#### Reading passage:
◇ ◇ ◇ ◇ ◇

In [2]:
import torch
import pandas as pd
from datasets import load_dataset, load_from_disk
from transformers import AutoTokenizer, AutoModelForCausalLM, BitsAndBytesConfig, TrainingArguments, Trainer
from peft import LoraConfig, get_peft_model, TaskType

  from .autonotebook import tqdm as notebook_tqdm


In [3]:
# dataset = load_dataset("fotiecodes/jarvis-llama2-dataset")
# dataset.save_to_disk("datasets")

In [4]:
dataset = load_from_disk("datasets/train/")
dataset

Dataset({
    features: ['text'],
    num_rows: 230
})

In [5]:
df = pd.DataFrame(dataset)
# print(df.columns)
# print(df['text'])
# print(type(df['text']))
df['text'][0]

'<s>[INST] Do you need further clarification? [/INST] Negative, I have a clear understanding of the instructions. </s>'

GPU- Cuda

In [6]:
import torch.version


print("Pytorch version: ", torch.__version__)
print("Cuda version:", torch.version.cuda)
print("GPU available: ", torch.cuda.is_available())
print("No of GPUs: ", torch.cuda.device_count())
print("GPU Name: ", torch.cuda.get_device_name())
device = "cuda" if torch.cuda.is_available() else "cpu"

Pytorch version:  2.7.1+cu126
Cuda version: 12.6
GPU available:  True
No of GPUs:  1
GPU Name:  NVIDIA GeForce RTX 2050


#### Quantization configurations

In [7]:
bnb_config = BitsAndBytesConfig(
    load_in_4bit=True,
    bnb_4bit_quant_type='nf4',
    bnb_4bit_compute_dtype=torch.bfloat16,
)

#### Device & Model configurations

In [8]:
model_name = "TinyLlama/TinyLlama-1.1B-Chat-v1.0"
model = AutoModelForCausalLM.from_pretrained(
    model_name,
    quantization_config=bnb_config,
    device_map="auto",
    trust_remote_code=True
)
tokenizer = AutoTokenizer.from_pretrained(model_name, trust_remote_code=True)

#### LoRA configurations

In [9]:
lora_config = LoraConfig(
    r = 8,  # rank
    
    lora_alpha=16,      # scaling factor: after training the ouput of LoRA module will be scaled by 16/8 = 2.
    
    target_modules=['q_proj', 'v_proj'],    # which layers to modify. here- query & value projection layers.
    
    lora_dropout=0.05,      # regularization to prevent overfitting. here- 5% dropout(randomly zeros out parts of the LoRA weights during training)
    
    bias='none',        # here no bias terms will be added.
    
    task_type=TaskType.CAUSAL_LM    # CAUSAL_LM are models that predict the next token based on past tokens
)

In [10]:
model = get_peft_model(model, lora_config)

#### Q&A Training

In [11]:
def tokenize(batch):
    tokens = tokenizer(
        batch['text'],
        truncation=True,    # Ensures that if the tokenized sequence is longer than max_length, it will be cut off
        padding='max_length',
        max_length=256,
        return_tensors = 'pt' # returns a Pytorch Tensor
    )

◇ ◇ ◇ ◇ ◇

#### Provided data:
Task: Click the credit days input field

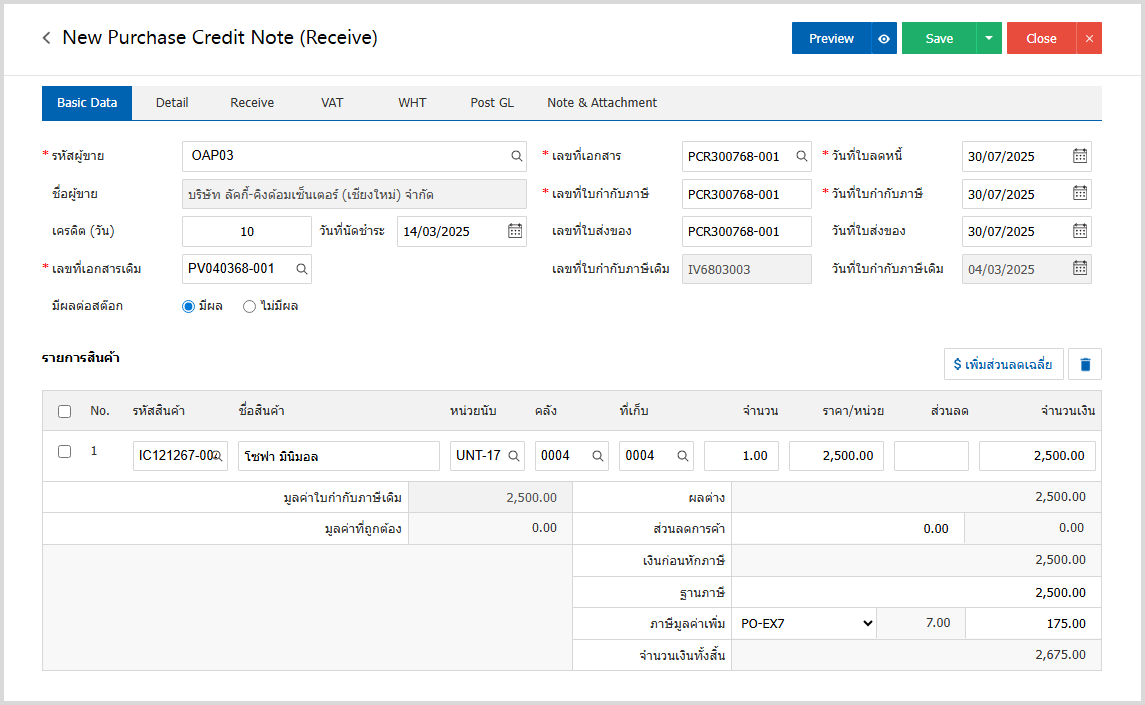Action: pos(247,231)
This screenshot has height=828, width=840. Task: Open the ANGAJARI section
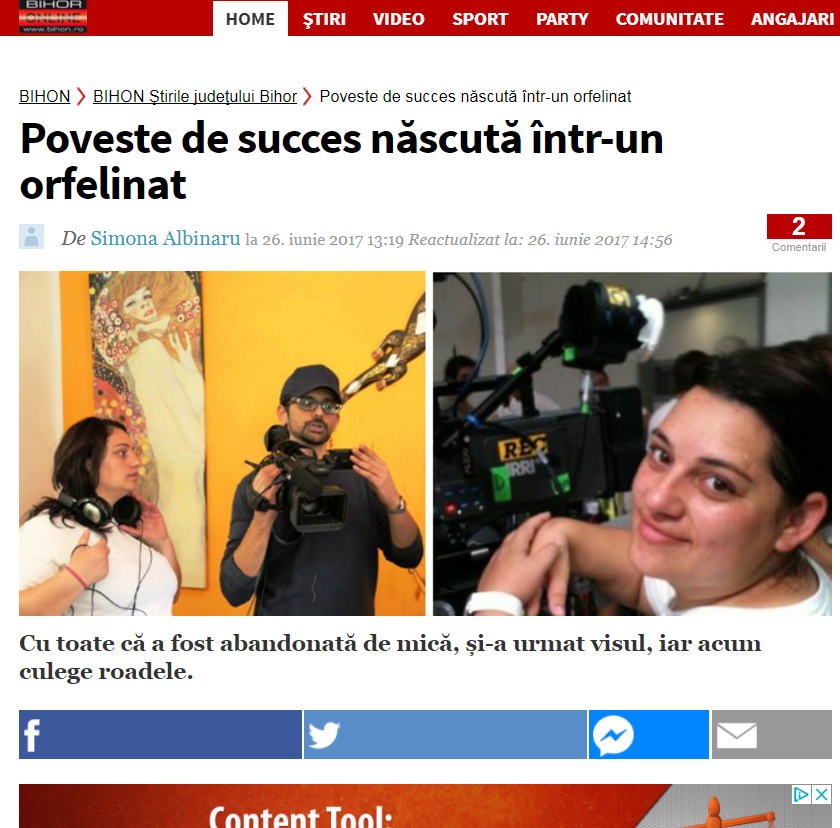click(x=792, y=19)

◇ ◇ ◇ ◇ ◇

#### Exercise set:
• a. Decide whether each statement agrees with the LoRA fine-tuning notebook. Answer yes or no for each, and quote the deciding words of the notebook. (i) The dataset loaded from disk has 230 rows. (ii) The LoRA configuration modifies the key and value projection layers. (iii) The tokenize function sets a maximum length of 512 tokens.
• b. What GPU name does the LoRA fine-tuning notebook print?

#### Solutions below:
• a.
(i) Yes: "num_rows: 230"
(ii) No: "here- query & value projection layers."
(iii) No: "max_length=256,"

• b. NVIDIA GeForce RTX 2050